Nope j'ai pas de logiciel pour la souris !
Par contre c'est pas un souci de communication du sans fil, c'est vraiment comme un mauvais paramétrage de la souris... :mouais:

Où dois-je mettre ce code ? je suis nouvelle dans le monde Mac...


----------



## edd72 (21 Janvier 2014)

Dans le Terminal, tu copies et valides chaque ligne.


----------



## ynb (19 Mars 2017)

J'ai le même problème. Cherche pas tu peux pas régler le problème.
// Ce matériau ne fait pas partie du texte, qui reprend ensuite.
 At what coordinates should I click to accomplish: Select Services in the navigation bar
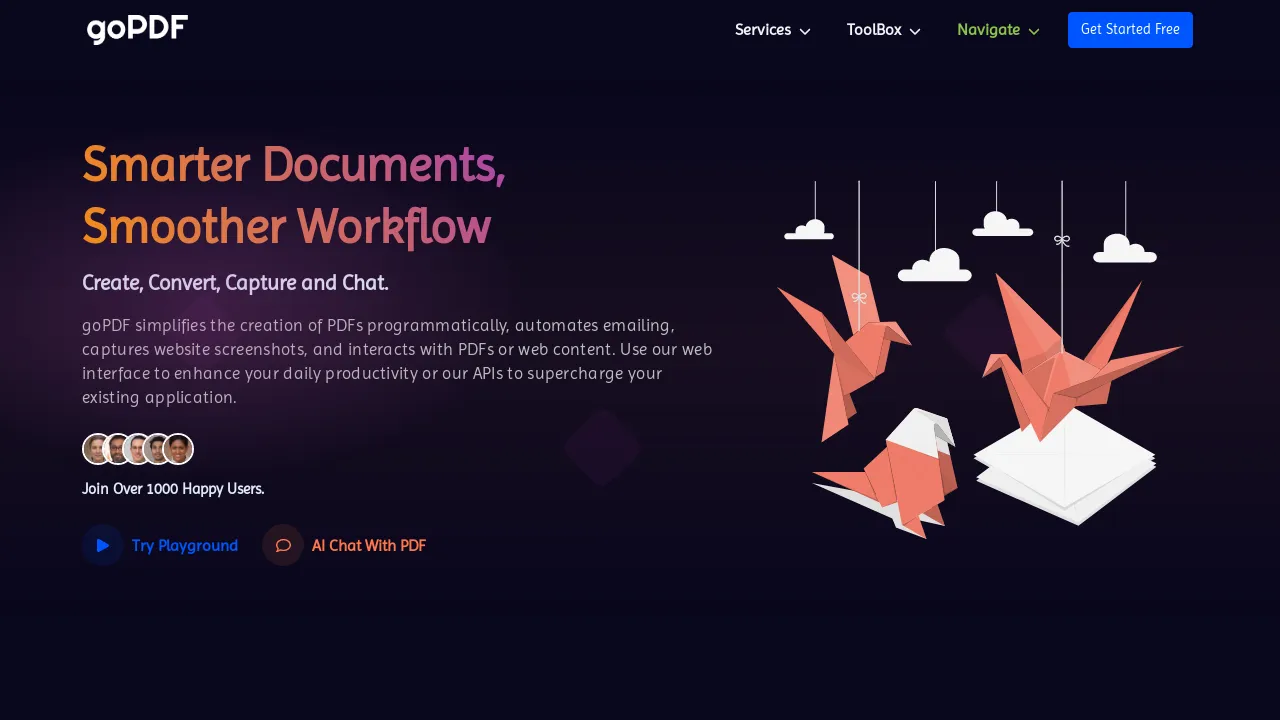(763, 30)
Apple veut grâce à ce bug de merde, qu'on achète leurs putains de souris?  Apple fait exprès de faire de la merde?


----------



## dragao13 (19 Mars 2017)

Bah ouais.


----------



## Locke (20 Mars 2017)

@ynb
Depuis 3 ans, le demandeur a peut-être acheté une autre souris ou un trackpad ?


----------



## dragao13 (20 Mars 2017)

Ou une filaire avec laquelle il s'est étranglé !!!


----------



## Locke (20 Mars 2017)

J'ai une Mighty Mouse depuis 7 ans qui ne sert que pour de la 3D, mais elle est toujours là et ne me pose pas de problème.


----------